Refining Data

Additional refinement of data is essential to accelerating your ability to share data from the Data Exchange, enrich the data for discovery, and for prepping language enriched data for Generative AI. After you have refined your data for these areas, you can review examples for querying JSON or Language data.

JSON Data Ready Automatically

When sharing data from Data Exchange, JSON data is prepped automatically on top of the entities in the industry model schema. The JSON Views that provide this data are created automatically in your model schema with a #JSON suffix on the end.
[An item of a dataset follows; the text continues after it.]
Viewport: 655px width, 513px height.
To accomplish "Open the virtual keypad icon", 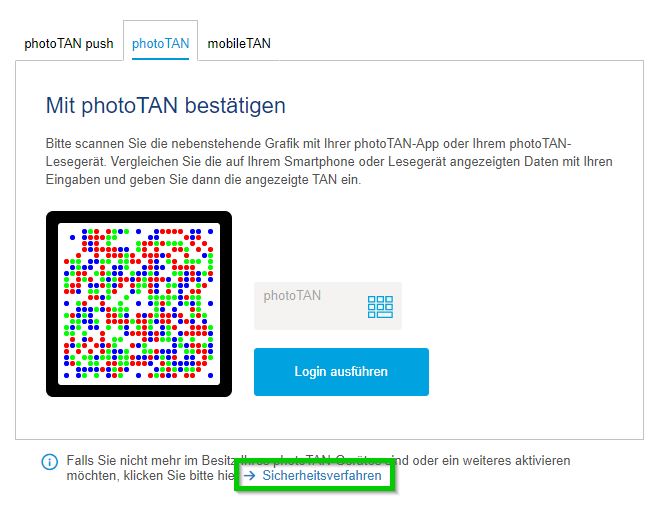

For example, a standardized entity of PERSON has a corresponding JSON View PERSON#JSON created by default.

Prepping Language Data

Data Exchange is able to create Language Views that provide semantic enrichment for any entity in the industry model schema for which you have synced data. The Language Views created appear in your model schema with a #LANGUAGE suffix on the end. For example, a standardized entity of PERSON has a Language View PERSON#LANGUAGE created as part of this routine.
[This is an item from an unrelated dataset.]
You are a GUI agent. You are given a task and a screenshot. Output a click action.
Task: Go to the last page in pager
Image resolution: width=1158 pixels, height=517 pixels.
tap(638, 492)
To prepare Language Data on top of your Model Schema:

After you have mapped and standardized your data, you can run the steps below to connect your data relationships and prep language data.

  1. Run the SYNC_TRIPLE_STORE procedure in order to dynamically connect data relationships to simplify querying your language data. This procedure needs to be rerun whenever new data has arrived in your model and is useful to run ongoing right after SYNC_COLLECTION to keep the graph relationships up to date. This process adds triples to the DE_TRIPLE_STORE table and surfaces dynamic data connections through the DYNAMIC_RELATED_ENTITIES view in your Collection.

     SET SERVEROUTPUT ON
     
     EXEC {your_model_schema}.DE_COLLECTION.SYNC_TRIPLE_STORE;
    
  2. Run the REFRESH_LANGUAGE_VIEWS procedure to create Language Views on top of your industry model data. All language views created have a #LANGUAGE suffix on the end and a unifying view named ALL#LANGUAGE is created to simplify patterns for querying data. This procedure only needs to rerun if you change or add mapping views in your Collection.

     SET SERVEROUTPUT ON
     
     EXEC {your_model_schema}.DE_AI.REFRESH_LANGUAGE_VIEWS;